Роджер Мурхаус. Дьявольский союз. Пакт Гитлера — Сталина 1939–1941. М.: Corpus, 2020. Перевод с английского Татьяны Азаркович
У тех, кто находился в высших эшелонах советской иерархии, имелся мрачный опыт, который диктовал, что неразумно подвергать сомнению уже принятую политику: они понимали, что решение Сталина окончательно. Об этом беспрекословном послушании мы узнаем из рассказа Ильи Эренбурга, который сам был так потрясен вестью о пакте, что впал в глубокую депрессию и несколько месяцев с большим трудом заставлял себя есть. Летом 1940 года, вернувшись из Парижа в Москву, Эренбург поспешил поделиться со многими людьми своим убеждением, что немцы собираются напасть на Советский Союз, но заметил, что мало кто желает поддержать разговор на эту тему, а в печати между тем продолжали расхваливать дружеские советско-германские отношения. Эренбург попытался поделиться своими соображениями с заместителем наркома иностранных дел Соломоном Лозовским (Дридзо). Но его ждало разочарование: тот просто «слушал меня рассеянно, не глядя на меня, с каким-то грустным выражением лица». Когда же Эренбург упрекнул его в явном безразличии, Лозовский ответил: «Мне лично это интересно. Но вы же знаете, у нас другая политика».

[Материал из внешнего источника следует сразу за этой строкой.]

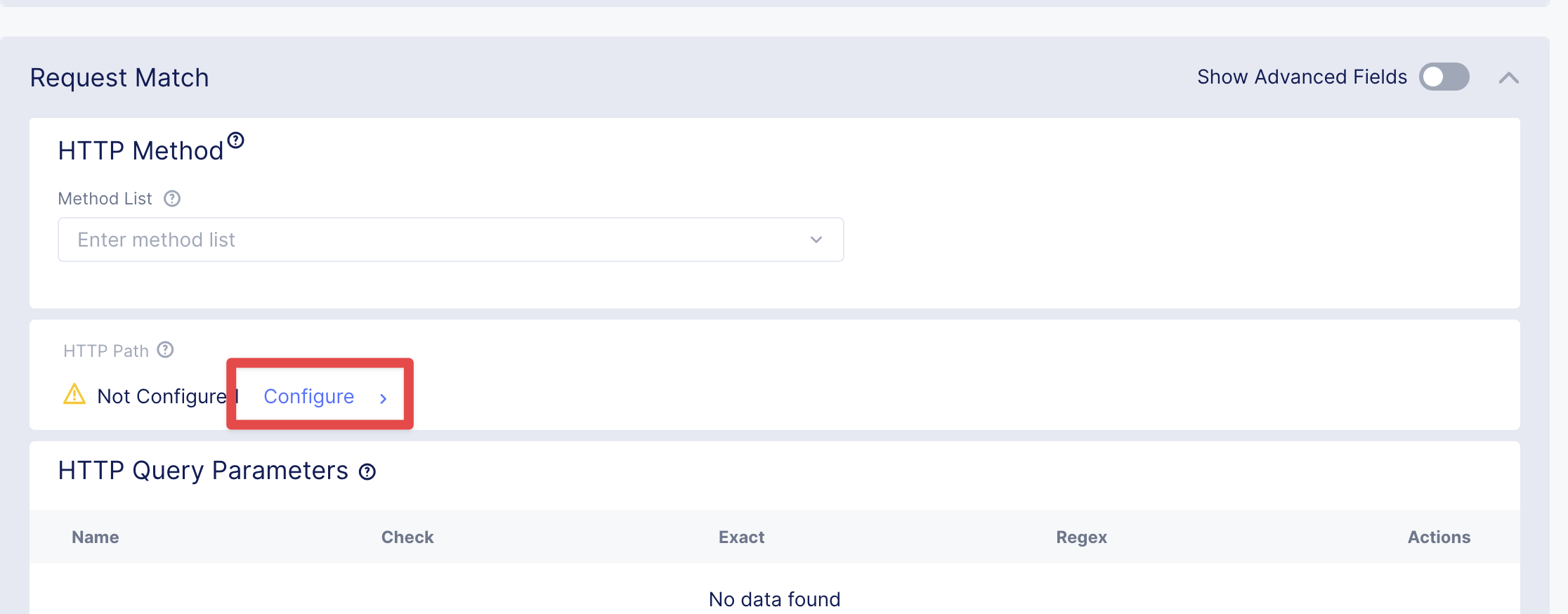Click the Check column header
The width and height of the screenshot is (1568, 614).
(x=407, y=537)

Простые советские граждане, лишенные таких благ, как путешествия за границу или основательное «политическое образование», часто просто ничего не понимали. Ведь до этого им годами твердили, что фашизм — главный враг Советского Союза и что гитлеровская Германия — коварная чужая держава, завистливо посматривающая на советские территории, и у нее на службе состоят «предатели», замышляющие что-то против Сталина. Невозвращенец Виктор Кравченко вспоминал: «Громкие процессы над изменниками — те, из-за которых погибло большинство самых близких соратников Ленина, — исходили из посылки, что нацистская Германия и ее друзья, страны Оси... готовятся на нас напасть». Кроме того, объяснял он, коварство Гитлера давно не вызывало сомнений ни у кого в СССР: «Советские дети играли на улице в фашистов и коммунистов. Фашистам всегда давали немецкие имена, и им сильно доставалось... В тирах мишенями часто служили фигурки в нацистских коричневых рубашках с нарисованными свастиками».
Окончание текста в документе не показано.